Clin Infect Dis. 2010 Jun 1;50(11):1477-86. doi: 10.1086/652440.
BACKGROUND. In 2001, Australia introduced a unique 7-valent pneumococcal conjugate vaccine (7vPCV) 2-, 4-, and 6-month schedule with a 23-valent pneumococcal polysaccharide vaccine (23vPPV) booster for Aboriginal children, and in 2005, 7vPCV alone in a 2-, 4-, and 6-month schedule for non-Aboriginal children. Aboriginal adults are offered 23vPPV but coverage is poor. We investigated trends in invasive pneumococcal disease (IPD) in Western Australia (WA). METHODS. Enhanced IPD surveillance has been ongoing since 1996. We calculated IPD incidence rates for Aboriginal and non-Aboriginal Australians before and after introduction of 7vPCV. RESULTS. A total of 1792 cases occurred during the period 1997-2007; the IPD incidence rate was 47 cases per 100,000 population per year among Aboriginal people and 7 cases per 100,000 population per year in non-Aboriginal people. After introduction of 7vPCV, IPD rates among Aboriginal children decreased by 46% for those <2 years of age and by 40% for those 2-4 years of age; rates decreased by 64% and 51% in equivalent age groups for non-Aboriginal children. IPD rates decreased by >30% in non-Aboriginal people 50 years of age but increased among Aboriginal adults (eg, from 59.1 to 109.6 cases per 100,000 population per year among those 30-49 years of age). Although IPD due to 7vPCV serotypes decreased in all age groups, IPD incidence due to non-7vPCV serotypes increased, and it almost doubled among Aboriginal adults 30-49 years of age (from 48.3 to 97.0 cases per 100,000 population per year). Among non-Aboriginal children, 37% of IPD is now due to serotype 19A. CONCLUSIONS. IPD incidence rates have decreased markedly among children and non-Aboriginal adults with a 3-dose infant 7vPCV schedule.

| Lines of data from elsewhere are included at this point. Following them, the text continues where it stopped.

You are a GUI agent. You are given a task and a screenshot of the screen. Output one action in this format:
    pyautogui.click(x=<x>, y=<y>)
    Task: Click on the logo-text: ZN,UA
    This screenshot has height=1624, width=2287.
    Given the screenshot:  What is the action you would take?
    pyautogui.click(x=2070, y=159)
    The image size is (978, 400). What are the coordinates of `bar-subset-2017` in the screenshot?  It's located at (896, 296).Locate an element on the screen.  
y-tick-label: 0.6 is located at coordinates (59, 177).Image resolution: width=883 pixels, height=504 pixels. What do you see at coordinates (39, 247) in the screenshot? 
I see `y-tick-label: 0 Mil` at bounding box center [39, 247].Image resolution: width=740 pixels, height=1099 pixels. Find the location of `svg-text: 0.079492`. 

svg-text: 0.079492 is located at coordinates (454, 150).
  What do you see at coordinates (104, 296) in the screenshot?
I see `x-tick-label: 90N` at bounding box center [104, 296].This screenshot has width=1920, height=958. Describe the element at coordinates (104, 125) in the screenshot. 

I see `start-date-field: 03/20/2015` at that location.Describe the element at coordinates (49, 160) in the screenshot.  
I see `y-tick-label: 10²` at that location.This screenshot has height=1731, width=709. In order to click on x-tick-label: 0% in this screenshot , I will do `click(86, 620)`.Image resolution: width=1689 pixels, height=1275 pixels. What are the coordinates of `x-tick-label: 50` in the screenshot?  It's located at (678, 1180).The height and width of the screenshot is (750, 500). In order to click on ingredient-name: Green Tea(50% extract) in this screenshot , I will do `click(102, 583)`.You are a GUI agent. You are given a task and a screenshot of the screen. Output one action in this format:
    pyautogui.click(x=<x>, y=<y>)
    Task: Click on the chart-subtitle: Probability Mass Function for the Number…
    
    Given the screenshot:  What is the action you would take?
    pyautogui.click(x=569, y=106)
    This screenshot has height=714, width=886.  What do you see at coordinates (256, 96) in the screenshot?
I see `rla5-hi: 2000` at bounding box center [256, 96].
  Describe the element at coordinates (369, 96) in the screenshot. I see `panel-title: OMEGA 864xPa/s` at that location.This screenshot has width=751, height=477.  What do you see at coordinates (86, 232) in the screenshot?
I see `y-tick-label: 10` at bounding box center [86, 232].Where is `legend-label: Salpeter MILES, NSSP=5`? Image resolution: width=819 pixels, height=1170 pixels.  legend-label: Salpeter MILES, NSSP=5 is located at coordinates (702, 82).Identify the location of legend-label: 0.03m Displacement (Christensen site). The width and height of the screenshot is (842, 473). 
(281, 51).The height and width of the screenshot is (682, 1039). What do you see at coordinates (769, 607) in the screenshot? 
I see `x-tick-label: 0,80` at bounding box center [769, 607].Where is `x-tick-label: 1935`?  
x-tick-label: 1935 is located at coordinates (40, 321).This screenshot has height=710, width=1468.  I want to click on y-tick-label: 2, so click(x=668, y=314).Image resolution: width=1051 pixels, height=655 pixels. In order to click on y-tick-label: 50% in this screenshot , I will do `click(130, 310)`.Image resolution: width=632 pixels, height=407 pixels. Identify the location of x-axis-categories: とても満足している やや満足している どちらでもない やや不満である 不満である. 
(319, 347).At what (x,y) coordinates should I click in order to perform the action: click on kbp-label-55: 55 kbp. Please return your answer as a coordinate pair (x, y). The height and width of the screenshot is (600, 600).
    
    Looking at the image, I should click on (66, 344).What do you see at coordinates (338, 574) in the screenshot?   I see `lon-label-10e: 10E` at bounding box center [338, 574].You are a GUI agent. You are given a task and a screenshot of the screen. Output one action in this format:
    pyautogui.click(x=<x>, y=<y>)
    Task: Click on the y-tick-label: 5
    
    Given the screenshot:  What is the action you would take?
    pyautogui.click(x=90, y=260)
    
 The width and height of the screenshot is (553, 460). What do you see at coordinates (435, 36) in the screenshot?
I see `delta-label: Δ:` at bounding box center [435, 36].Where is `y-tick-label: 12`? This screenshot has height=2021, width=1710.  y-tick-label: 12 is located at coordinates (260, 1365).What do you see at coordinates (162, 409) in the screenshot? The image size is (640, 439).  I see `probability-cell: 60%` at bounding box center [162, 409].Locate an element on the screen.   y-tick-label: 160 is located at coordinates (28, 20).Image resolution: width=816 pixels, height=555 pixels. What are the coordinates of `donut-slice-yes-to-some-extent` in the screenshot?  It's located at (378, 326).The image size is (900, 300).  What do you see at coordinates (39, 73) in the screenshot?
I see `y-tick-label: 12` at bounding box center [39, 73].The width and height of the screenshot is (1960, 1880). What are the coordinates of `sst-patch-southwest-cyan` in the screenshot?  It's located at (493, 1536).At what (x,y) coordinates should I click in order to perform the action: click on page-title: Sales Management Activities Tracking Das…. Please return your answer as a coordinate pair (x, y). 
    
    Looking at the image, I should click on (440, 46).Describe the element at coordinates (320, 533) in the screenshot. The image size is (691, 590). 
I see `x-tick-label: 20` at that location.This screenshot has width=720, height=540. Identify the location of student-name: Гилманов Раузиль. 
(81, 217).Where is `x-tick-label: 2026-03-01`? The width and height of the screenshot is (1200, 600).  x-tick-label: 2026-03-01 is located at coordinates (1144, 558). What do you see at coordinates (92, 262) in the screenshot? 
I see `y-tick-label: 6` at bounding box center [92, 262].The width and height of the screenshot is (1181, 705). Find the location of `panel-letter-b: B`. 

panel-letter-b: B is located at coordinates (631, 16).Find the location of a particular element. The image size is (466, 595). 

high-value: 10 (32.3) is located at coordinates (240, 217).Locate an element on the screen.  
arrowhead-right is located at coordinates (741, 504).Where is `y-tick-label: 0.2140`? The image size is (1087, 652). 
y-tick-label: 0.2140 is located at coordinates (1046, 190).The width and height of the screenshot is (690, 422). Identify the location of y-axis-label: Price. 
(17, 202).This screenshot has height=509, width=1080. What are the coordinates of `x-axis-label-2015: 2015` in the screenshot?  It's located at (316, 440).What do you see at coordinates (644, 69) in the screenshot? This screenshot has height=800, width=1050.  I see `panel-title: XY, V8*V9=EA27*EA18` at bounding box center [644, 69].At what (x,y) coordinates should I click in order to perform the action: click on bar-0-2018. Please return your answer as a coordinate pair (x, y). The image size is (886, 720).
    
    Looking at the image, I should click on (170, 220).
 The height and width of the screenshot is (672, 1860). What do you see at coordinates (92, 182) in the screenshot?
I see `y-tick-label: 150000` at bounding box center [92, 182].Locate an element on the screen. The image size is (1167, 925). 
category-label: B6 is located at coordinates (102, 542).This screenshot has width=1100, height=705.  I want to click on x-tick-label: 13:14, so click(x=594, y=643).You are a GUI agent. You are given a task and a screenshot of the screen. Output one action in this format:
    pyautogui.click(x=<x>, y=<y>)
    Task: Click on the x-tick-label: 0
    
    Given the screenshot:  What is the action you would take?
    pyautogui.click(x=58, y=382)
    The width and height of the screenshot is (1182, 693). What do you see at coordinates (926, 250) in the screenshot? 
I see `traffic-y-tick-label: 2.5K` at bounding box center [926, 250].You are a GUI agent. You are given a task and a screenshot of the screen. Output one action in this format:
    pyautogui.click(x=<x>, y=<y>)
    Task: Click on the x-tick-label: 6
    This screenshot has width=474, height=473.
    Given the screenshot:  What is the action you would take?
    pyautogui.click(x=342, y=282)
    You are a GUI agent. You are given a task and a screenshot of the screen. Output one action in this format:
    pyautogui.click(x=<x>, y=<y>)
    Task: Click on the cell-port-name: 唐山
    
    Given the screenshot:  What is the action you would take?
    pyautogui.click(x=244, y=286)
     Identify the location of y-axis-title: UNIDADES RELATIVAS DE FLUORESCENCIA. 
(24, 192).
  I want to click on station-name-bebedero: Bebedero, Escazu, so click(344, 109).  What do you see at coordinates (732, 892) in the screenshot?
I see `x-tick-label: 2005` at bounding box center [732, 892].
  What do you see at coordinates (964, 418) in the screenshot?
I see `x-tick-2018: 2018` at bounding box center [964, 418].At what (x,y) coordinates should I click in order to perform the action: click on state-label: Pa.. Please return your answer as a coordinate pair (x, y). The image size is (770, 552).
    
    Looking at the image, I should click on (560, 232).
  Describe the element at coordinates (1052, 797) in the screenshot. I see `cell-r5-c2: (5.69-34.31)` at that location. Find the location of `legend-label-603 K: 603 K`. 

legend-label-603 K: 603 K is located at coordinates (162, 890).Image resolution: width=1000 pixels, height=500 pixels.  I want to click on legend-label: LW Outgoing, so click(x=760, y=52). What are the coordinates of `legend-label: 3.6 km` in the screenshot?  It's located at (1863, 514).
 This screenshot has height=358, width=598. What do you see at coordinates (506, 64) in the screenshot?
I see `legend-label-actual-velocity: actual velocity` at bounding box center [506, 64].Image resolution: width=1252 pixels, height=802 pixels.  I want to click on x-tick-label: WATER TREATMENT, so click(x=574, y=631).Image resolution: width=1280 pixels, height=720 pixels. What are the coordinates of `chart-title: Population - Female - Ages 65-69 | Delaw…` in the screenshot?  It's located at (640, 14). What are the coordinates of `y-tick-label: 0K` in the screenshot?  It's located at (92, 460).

However, IPD due to non-7vPCV serotypes has increased and is of particular concern among young Aboriginal adults, for whom an intensive 23vPPV campaign is needed. An immunization register covering all age groups should be established.
2001 年,澳大利亚引入了一种独特的 7 价肺炎球菌结合疫苗(7vPCV),并为原住民儿童制定了 2、4 和 6 个月的 23 价肺炎球菌多糖疫苗(23vPPV)加强针计划,而非原住民儿童则在 2、4 和 6 个月的计划中单独接种 7vPCV。原住民成年人可接种 23vPPV,但接种率很低。我们调查了西澳大利亚州(WA)侵袭性肺炎球菌病(IPD)的趋势。方法:自 1996 年以来,我们一直在进行增强型 IPD 监测。我们计算了原住民和非原住民澳大利亚人在引入 7vPCV 前后的 IPD 发病率。结果:1997 年至 2007 年期间共发生 1792 例病例;原住民人群的 IPD 发病率为每年每 10 万人中有 47 例,而非原住民人群的发病率为每年每 10 万人中有 7 例。引入 7vPCV 后,2 岁以下和 2-4 岁的原住民儿童的 IPD 发病率分别下降了 46%和 40%;在同等年龄组中,非原住民儿童的发病率分别下降了 64%和 51%。50 岁以上的非原住民人群的 IPD 发病率下降了>30%,但原住民成年人的发病率却有所上升(例如,30-49 岁人群的发病率从每 10 万人中有 59.1 例增加到 109.6 例)。尽管所有年龄段的 7vPCV 血清型导致的 IPD 发病率都有所下降,但非 7vPCV 血清型导致的 IPD 发病率却有所上升,30-49 岁的原住民成年人的发病率几乎翻了一番(从每 10 万人中有 48.3 例增加到 97.0 例)。在非原住民儿童中,37%的 IPD 现在由血清型 19A 引起。结论:3 剂婴儿 7vPCV 计划显著降低了儿童和非原住民成年人的 IPD 发病率。然而,由于非 7vPCV 血清型引起的 IPD 发病率有所上升,这在年轻的原住民成年人中尤为令人担忧,他们需要加强 23vPPV 疫苗接种。应该建立一个涵盖所有年龄段的免疫登记册。